The Bloor Street Viaduct has a fairly dark history as a place where quite a few people have jumped to their deaths. A 1997 report from the Schizophrenia Society of Ontario cited the average of one person jumping from the bridge every 22 days. Supposedly 300 people have jumped since the bridge's construction. The city of Toronto has taken measures to thwart further suicide attempts and accidental falls from the Viaduct, such as working with a planning firm to construct a barrier. Costs and red tape delayed the project, but construction was completed in 2002. Pictured above is the bridge as it was when the song was written.
The viaduct is a prominent architectural feature -- basically a two-level bridge more than 100 feet high -- spanning the Don River Valley and Don River Valley Parkway.
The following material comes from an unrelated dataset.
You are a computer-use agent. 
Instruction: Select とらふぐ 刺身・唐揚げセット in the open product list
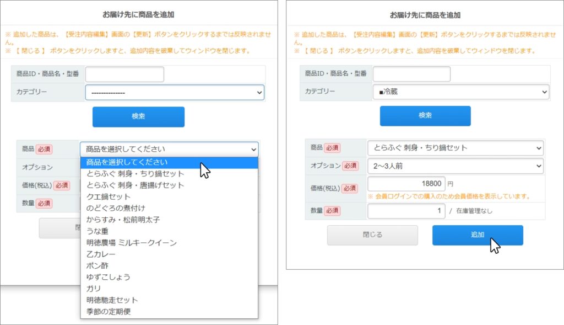135,185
The top level of the viaduct is Bloor Street, while the lower deck is the Bloor-Danforth subway line.
Built in 1919, the viaduct was designed by Edmund Burke, who also designed the CHUM/CITY TV building on Queen Street (just around the corner from the True North offices and where Cockburn performed the MuchMusic Intimate and Interactive special, premiering 1991's Nothing But a Burning Light).
Michael Ondaatje (the author of "The English Patient") wrote about the men who built the Bloor Street Viaduct in his 1987 book "In The Skin of The Lion."